= Excerpted text =
— begin —

2017 Shimla Municipal corporation election
- All 34 seats of the Shimla Municipal Corporation 18 seats needed for a majority
- This lists parties that won seats. See the complete results below.
| Party |  | Leader | Vote % | Seats | +/– |
|  | BJP |  |  | 17 | +5 |
|  | INC |  |  | 12 | +2 |
|  | CPI(M) |  |  | 1 | −2 |
|  | Independent |  |  | 4 | +4 |
| Majority before | Majority after |
| Communist Party of India (Marxist) | Bharatiya Janata Party |

= 2017 Shimla Municipal Corporation election =

The elections for the Shimla Municipal Corporation were held in May 2017. The number of wards was increased to 34 from the earlier 25 wards.

— end —

= Task to carry out =
Using the election text, explain why the party table includes only BJP, INC, CPI(M) and Independent. The data that follows comes from a separate source and is unrelated to the election text.

= Recorded information =
— begin —

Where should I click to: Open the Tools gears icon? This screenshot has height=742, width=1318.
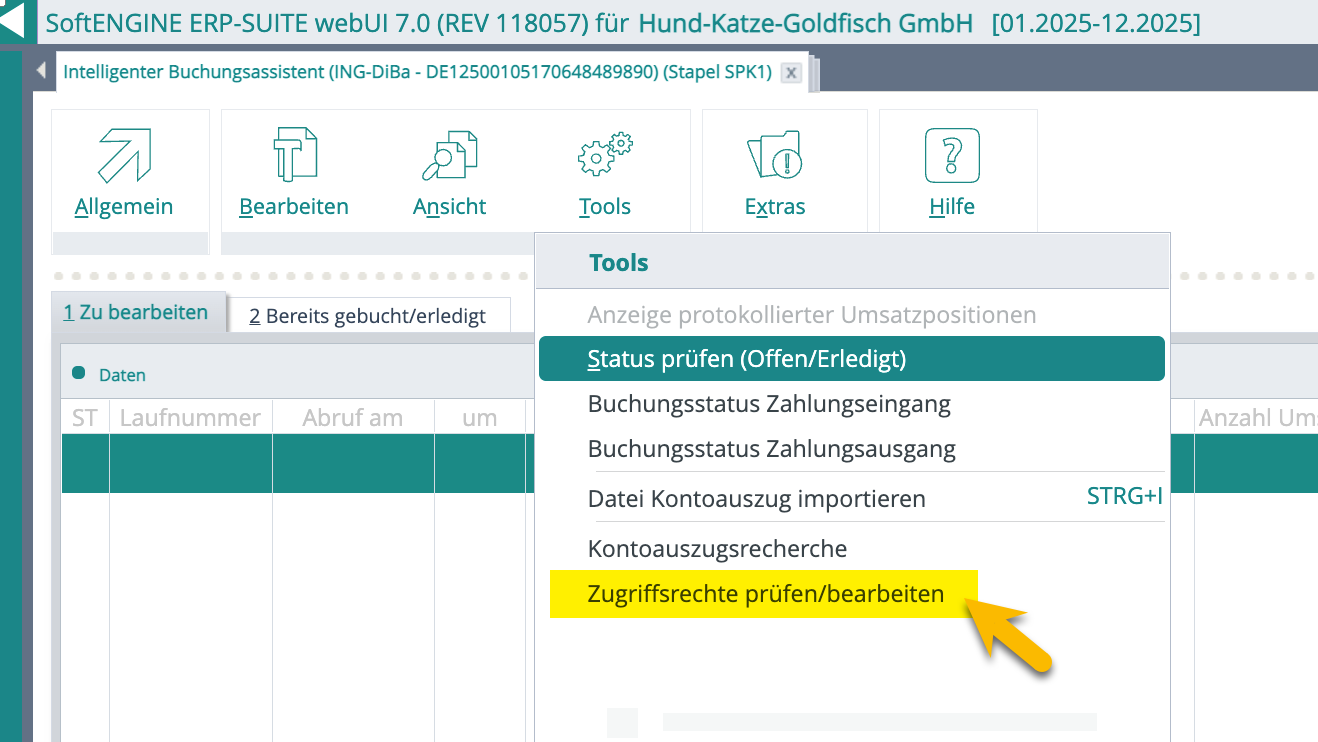pos(605,155)
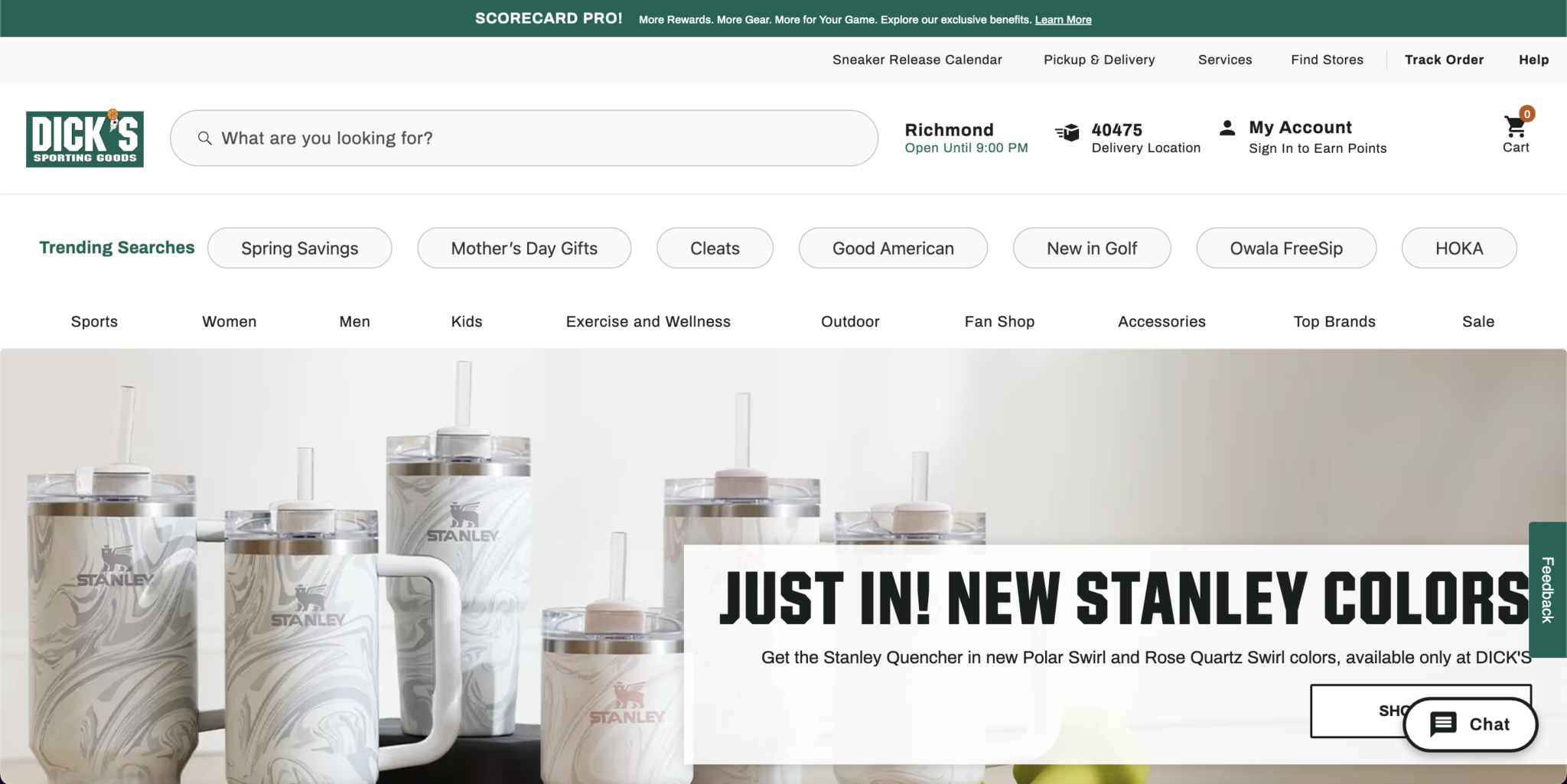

— end —

= Solution to the exercise =
The table shows only the parties that won seats in the election. The text points readers to the complete results for everything else.